Books: LAPD cop Harry Bosch goes to South Central in ‘The Black Box’

Published: December 2, 2012 

Harry Bosch of the Los Angeles Police Department has a birthday during the course of “The Black Box.” But as Michael Connelly’s readers well know, Harry’s not a party guy. He comes home to find that his 16-year-old daughter, Maddie, has made him a culinarily ambitious birthday dinner.

“Wow, smells good,” and, “Can’t wait,” are among the comments he makes to Maddie about her cooking. Harry’s not much of a conversationalist either.

But Maddie hits a bull’s-eye with her father because she has seasoned the meal with Pepper: Art Pepper, whose jazz recordings are among Harry’s favorite things in the whole wide world. In the same mellow spirit, she serves Harry his favorite beer. Party over. Harry can’t resist the urge to snoop through his daughter’s backpack and find out whether she bought the beer using fake ID. She didn’t, but her brooding, suspicious father sure knows how to kill a mood.

The more important celebration involving “The Black Box” is that it is marks 20 years of Harry Bosch books, the first of which was “The Black Echo,” in 1992. It’s also Connelly’s 25th novel, because he writes them at an unstoppably fast clip. Too many of them show signs of haste. But “The Black Box” is a standout, thanks to thoughtful plotting, the kind that ultimately jigsaws all the pieces of a story into place. And the book’s 20-year time span gives it bigger ambitions than some of Connelly’s more tossed-off efforts.

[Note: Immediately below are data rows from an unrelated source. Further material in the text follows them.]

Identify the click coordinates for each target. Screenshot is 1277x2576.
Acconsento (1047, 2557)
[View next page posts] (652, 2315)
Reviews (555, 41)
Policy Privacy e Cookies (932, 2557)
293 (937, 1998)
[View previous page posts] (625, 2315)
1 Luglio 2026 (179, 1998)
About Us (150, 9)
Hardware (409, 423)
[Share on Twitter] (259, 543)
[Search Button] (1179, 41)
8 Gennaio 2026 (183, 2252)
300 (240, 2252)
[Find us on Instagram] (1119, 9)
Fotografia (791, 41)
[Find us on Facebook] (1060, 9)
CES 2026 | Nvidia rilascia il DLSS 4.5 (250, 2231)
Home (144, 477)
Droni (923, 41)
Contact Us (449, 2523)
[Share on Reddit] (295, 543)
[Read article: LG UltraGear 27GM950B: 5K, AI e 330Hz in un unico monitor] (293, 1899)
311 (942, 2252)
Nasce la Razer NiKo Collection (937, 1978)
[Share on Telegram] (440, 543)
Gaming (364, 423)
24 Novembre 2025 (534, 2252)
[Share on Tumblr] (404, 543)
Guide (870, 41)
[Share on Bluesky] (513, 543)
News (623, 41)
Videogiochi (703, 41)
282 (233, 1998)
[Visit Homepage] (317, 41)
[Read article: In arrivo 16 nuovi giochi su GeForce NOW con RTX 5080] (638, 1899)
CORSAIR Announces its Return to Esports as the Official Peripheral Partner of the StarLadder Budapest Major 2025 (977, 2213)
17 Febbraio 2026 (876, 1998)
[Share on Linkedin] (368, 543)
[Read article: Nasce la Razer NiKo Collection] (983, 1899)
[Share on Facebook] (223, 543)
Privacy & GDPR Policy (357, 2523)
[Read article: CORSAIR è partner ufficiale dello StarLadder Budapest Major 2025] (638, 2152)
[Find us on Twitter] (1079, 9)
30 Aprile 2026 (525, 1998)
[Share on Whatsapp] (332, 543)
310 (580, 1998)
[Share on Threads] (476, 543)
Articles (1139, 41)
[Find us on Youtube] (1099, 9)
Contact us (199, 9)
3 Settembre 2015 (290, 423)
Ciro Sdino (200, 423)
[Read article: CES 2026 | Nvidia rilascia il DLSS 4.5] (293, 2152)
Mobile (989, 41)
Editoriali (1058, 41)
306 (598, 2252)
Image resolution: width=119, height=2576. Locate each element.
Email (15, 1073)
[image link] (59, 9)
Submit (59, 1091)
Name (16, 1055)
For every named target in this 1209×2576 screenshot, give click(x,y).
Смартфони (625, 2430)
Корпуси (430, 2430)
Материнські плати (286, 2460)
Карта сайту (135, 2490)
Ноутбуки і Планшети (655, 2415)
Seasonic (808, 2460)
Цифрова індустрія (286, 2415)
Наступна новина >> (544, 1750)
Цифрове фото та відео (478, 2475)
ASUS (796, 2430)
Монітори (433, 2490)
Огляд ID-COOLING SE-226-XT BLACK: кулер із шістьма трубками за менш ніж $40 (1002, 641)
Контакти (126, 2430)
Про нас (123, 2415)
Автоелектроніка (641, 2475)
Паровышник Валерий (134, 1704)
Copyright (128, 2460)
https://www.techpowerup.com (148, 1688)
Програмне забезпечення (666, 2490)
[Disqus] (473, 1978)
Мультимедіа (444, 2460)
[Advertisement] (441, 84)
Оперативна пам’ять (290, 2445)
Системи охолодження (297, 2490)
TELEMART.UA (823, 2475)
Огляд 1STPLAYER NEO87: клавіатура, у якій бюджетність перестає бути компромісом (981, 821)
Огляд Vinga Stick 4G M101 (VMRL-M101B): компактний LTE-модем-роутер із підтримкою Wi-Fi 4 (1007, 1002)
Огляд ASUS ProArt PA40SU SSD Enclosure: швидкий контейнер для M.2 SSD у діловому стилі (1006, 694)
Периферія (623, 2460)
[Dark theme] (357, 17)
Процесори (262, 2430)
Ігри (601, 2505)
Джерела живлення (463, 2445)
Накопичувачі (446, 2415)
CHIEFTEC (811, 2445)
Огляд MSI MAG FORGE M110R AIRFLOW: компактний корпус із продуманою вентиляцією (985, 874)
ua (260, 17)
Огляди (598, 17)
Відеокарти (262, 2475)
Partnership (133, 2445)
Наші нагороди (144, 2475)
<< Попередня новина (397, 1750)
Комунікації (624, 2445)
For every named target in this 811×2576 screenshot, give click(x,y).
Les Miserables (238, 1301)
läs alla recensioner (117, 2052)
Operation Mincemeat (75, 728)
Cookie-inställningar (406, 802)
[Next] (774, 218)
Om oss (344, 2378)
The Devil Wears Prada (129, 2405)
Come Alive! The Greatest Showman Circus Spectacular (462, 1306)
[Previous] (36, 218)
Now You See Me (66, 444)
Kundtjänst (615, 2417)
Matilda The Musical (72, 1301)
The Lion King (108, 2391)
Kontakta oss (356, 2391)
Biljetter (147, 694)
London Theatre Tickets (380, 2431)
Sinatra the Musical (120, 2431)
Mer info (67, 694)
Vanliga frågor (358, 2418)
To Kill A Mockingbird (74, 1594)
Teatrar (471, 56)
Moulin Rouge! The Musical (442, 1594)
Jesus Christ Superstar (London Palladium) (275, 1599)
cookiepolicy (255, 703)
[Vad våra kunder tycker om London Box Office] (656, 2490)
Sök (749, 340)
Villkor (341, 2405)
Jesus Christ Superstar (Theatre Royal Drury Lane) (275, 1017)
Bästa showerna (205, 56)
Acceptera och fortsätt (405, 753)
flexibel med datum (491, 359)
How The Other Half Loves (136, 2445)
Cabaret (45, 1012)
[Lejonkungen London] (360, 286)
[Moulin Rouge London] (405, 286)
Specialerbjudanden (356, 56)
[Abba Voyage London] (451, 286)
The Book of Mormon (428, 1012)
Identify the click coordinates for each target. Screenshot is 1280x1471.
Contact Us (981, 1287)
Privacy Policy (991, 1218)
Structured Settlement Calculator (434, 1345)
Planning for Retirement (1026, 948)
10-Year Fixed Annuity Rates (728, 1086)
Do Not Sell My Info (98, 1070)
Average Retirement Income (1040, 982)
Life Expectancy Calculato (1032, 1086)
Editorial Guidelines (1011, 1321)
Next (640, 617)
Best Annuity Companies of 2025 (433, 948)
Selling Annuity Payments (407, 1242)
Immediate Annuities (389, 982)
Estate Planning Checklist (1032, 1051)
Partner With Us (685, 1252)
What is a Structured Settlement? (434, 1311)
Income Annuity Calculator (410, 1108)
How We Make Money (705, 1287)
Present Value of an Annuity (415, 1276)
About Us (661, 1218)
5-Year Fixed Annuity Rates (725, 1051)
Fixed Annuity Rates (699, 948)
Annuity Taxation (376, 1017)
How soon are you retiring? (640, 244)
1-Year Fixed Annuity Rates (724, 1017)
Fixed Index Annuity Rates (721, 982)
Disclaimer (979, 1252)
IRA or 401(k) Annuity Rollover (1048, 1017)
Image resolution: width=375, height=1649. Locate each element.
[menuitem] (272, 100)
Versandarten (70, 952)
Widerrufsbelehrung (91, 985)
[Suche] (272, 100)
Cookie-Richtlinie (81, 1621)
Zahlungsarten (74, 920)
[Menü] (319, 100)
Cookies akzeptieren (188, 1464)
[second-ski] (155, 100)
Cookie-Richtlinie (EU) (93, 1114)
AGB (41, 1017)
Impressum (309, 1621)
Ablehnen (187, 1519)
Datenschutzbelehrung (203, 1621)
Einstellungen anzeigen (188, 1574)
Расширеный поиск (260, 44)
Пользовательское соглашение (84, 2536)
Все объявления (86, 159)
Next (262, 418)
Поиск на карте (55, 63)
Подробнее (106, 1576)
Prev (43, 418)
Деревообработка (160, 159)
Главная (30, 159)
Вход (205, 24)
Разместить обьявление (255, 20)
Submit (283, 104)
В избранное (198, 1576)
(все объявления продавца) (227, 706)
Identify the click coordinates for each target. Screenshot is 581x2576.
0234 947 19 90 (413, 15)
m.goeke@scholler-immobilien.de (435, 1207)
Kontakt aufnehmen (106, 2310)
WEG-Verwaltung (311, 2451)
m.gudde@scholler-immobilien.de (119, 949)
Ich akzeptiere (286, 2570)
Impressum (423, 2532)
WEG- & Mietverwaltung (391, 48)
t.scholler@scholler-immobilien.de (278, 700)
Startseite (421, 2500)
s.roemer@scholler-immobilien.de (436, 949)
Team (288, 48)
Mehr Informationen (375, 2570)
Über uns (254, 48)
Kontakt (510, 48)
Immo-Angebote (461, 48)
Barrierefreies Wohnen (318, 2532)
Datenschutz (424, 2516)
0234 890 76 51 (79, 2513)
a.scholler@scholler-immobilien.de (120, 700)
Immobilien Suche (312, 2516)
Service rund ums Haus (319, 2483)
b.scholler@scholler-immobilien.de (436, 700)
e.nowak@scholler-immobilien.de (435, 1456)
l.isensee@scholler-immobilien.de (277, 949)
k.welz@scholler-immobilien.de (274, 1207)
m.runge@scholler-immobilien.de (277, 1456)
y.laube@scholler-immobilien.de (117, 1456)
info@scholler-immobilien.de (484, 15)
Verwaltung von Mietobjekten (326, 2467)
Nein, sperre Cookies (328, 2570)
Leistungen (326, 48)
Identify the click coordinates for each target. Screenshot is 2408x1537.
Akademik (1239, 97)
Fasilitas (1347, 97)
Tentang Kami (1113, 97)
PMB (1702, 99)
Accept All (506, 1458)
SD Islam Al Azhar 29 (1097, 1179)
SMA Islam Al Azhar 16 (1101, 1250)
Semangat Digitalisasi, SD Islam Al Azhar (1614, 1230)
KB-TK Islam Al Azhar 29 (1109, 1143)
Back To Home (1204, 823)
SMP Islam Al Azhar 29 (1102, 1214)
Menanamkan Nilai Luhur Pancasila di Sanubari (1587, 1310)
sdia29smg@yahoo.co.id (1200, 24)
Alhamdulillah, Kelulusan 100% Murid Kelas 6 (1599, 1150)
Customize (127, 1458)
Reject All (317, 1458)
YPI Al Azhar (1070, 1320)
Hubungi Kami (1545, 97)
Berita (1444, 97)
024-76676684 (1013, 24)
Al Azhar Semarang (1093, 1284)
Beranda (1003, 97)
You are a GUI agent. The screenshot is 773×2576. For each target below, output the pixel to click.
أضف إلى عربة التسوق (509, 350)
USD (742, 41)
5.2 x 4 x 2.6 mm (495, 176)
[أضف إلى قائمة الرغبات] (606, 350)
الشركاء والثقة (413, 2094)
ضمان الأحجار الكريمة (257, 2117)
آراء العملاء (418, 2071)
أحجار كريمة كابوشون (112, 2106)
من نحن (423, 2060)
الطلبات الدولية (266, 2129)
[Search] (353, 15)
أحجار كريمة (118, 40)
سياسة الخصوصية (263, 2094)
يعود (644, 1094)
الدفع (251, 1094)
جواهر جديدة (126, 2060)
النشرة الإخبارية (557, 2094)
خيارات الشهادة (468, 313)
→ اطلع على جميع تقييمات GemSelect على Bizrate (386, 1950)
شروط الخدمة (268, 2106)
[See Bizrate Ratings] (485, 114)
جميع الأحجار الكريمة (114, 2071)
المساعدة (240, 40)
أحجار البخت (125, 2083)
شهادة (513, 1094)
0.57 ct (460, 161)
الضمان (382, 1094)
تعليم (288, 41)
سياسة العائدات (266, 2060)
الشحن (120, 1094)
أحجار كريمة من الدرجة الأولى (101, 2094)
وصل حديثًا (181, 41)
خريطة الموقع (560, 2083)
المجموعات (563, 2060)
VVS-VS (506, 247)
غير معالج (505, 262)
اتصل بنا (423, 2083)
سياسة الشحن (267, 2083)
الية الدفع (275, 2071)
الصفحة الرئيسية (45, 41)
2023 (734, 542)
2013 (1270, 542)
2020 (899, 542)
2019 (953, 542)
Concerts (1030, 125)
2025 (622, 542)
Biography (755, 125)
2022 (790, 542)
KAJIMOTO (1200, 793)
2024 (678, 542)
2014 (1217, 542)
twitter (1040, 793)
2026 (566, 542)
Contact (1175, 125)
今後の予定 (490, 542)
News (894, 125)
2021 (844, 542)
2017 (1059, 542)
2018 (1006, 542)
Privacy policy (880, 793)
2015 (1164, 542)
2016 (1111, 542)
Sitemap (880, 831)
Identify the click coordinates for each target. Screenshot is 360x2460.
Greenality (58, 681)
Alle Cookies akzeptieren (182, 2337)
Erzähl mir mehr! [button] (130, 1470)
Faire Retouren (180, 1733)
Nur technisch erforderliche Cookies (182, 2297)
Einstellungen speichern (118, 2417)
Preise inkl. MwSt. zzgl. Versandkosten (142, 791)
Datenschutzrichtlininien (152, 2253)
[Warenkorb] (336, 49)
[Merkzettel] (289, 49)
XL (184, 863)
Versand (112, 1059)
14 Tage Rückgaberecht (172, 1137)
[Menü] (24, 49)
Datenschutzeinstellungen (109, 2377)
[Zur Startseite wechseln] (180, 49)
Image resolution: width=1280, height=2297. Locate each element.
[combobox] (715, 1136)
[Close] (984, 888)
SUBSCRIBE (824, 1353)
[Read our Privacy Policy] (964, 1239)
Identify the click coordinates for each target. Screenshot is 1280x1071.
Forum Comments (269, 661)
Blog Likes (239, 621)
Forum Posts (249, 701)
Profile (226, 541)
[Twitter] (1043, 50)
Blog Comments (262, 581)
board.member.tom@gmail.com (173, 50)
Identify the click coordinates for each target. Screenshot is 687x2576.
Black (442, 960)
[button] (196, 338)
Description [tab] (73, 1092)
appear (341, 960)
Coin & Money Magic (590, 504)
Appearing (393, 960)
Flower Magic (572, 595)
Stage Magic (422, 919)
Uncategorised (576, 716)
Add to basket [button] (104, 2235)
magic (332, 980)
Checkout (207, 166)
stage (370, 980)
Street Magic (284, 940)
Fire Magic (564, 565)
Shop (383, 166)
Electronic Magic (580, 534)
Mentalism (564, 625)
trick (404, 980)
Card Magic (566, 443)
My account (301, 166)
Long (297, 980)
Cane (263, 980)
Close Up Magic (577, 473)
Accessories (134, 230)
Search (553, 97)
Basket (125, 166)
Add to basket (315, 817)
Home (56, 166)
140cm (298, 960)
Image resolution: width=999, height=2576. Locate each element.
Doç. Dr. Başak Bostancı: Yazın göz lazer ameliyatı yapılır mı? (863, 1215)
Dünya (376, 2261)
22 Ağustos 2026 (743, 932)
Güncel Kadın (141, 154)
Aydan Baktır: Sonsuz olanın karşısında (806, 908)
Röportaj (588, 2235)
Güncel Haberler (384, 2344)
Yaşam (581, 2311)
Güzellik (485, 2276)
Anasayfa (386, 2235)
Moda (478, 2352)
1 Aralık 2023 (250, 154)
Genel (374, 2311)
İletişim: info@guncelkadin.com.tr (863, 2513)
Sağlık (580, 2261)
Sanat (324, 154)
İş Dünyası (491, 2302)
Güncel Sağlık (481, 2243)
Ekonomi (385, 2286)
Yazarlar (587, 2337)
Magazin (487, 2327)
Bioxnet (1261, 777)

The start of “The Black Box” finds Harry Bosch as a street cop on the riot-torn streets of South Central. He is trying to help subdue the Rodney King riots. And he is exceptionally aware of race for two additional reasons. First, Harry is the only white cop in his unit, and his colleagues warn him to be careful. Second, the woman whose corpse Harry finds in an alley was Anneke Jespersen, a Danish blonde, instantly nicknamed “Snow White.”

The gangbanger neighborhood in which she was killed does not offer up easy answers. Hoods with nicknames like 2 Small and True Story are grilled at first, but the investigation goes nowhere. And then 20 years go by.

The box of the title is supposed to contain whatever evidence exists in this very cold case. There’s not much: just a bullet casing, and that’s about it. Harry has soon used the casing to trace the murder weapon – and discovers that the Beretta used to kill Anneke has a mysterious history of its own.

This may sound small, but it’s about to go global. What’s most enjoyable about “The Black Box” is Connelly’s gift for smoothly escalating a back-alley shooting into an international conspiracy, as if this were a perfectly normal exposition trick. The only nonspoilers that can be mentioned here are that the dead woman was a photojournalist, and that her killing may not have had much to do with the South Central riots at all.